In response, China took the unprecedented move of simultaneously filing cases against the United States and the European Union on 12 December 2016, the day after the deadline’s expiry. China’s ambassador to the WTO Zhang Xiangchen made a rare appearance before the panel at the first hearing of the EU case in December 2017. Quoting the Latin maxim ‘pacta sunt servanda’ (‘agreements must be kept’), Zhang made clear at the outset that ‘China brought this matter to dispute settlement with the objective to establish that promises made must be respected, and treaty terms struck must be honoured’.

In China’s 14-page statement, Zhang referred to the word ‘promise’ six times and lambasted Washington and Brussels for breaking their promises of ending China’s non-market economy status after 15 years.

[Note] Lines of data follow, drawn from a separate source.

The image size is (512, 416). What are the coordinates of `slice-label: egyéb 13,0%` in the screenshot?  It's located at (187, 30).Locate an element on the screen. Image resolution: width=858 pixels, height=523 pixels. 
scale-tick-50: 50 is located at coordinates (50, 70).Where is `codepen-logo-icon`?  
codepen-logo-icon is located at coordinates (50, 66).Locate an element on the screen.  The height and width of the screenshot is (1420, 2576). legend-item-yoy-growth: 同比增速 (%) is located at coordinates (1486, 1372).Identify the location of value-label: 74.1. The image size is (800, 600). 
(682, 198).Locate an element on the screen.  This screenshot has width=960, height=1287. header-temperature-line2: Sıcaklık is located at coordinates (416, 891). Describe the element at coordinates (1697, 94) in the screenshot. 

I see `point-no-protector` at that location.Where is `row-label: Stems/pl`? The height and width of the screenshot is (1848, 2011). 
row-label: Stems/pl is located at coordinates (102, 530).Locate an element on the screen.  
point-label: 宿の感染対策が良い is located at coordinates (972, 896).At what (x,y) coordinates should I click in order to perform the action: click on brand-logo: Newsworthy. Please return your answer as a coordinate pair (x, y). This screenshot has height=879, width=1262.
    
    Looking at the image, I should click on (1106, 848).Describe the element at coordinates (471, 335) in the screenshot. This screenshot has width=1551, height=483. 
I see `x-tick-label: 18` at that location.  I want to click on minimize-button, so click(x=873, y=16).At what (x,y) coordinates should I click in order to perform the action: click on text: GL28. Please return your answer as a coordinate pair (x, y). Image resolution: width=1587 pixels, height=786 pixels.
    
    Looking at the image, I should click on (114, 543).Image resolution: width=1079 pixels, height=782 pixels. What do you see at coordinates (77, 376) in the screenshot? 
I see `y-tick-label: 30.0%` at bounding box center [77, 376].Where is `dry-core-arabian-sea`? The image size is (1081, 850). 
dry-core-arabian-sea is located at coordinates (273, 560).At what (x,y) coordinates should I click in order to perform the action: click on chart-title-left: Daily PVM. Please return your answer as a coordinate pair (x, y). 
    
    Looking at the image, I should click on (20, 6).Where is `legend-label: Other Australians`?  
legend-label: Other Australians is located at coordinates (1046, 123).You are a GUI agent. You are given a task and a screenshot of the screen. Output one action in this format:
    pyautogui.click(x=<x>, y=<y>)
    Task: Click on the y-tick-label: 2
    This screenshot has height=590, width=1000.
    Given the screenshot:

Zhang also highlighted the high stakes at play, including ‘the credibility of the dispute settlement mechanism, the integrity of the World Trade Organization, and the membership’s faith in the multilateral trading system’.

Broken promises aside, Washington and Brussels highlighted how to — or more appropriately how not to — set a bad example in the WTO. A WTO panel and the Appellate Body will inevitably rule US and EU actions as illegal. In the meantime, by continuing to treat China as a non-market economy, the United States and the European Union are giving China a lesson on how to bend the rules for short-term benefit while sacrificing long-term interests. China will remember this lesson, and will follow their example when it is convenient to ignore or bend WTO rules to suit its own interests.

This is not a remote possibility; it will probably happen sooner than most expect. It has already happened on a smaller scale through the WTO’s dispute settlement mechanism. When China first joined the WTO it settled almost all of the cases brought against it. But in 2006, Ji Wenhua, a Ministry of Commerce official in charge of China’s WTO cases, observed a lesson China had taken from a dispute case with Mexico: ‘under certain circumstances, we [China] should try to employ some strategies, including resorting to sophistry and delay tactics’.

Ji also noted that ‘even if such arguments are mere sophistry, or made for purposes such as creating artificial difficulties for the panel, gaining sympathies, diverting the attention of other parties, or delaying the progress of the case, they are justified so long as they serve to protect our [China’s] own interest’.

Since then, China has changed tack, now making aggressive legal arguments that bolster its case and using sophisticated procedural objections. The lesson that Washington and Brussels can take from this is that unless they are willing to look beyond their short-term interests and start treating China fairly, China will continue to follow their lead.

So far, China has implemented most of its WTO commitments on schedule and complied with most of the cases it has lost in the WTO. While there have been some debates on whether these are compliances on paper or in substance, the more important fact is that China acknowledges the legitimacy of the WTO rules and is willing to subject itself to the authority of the WTO. But as the WTO increasingly comes under attack in the West, China will start to doubt the WTO as well. When China escalates its emulation of the West from words to actions, the United States and the European Union might finally remember the warnings from Ambassador Zhang, but it will be too late.

Henry Gao is Associate Professor of Law, Singapore Management University, and Dongfang Scholar Chair Professor at the Shanghai Institute of Foreign Trade.

One response to “Broken promises set a bad example for China in the WTO”

  1. This behaviour by the USA and the EU has just made a enormous mockery to their claims of rule-based international system.
    Now the US has gone a few steps further, such as imposing a 25% tariff on steel imports and 10% on aluminium imports, with the excuse of national security!
    It is one rule for others and another for themselves, and isn’t it hypocritic and ironic?!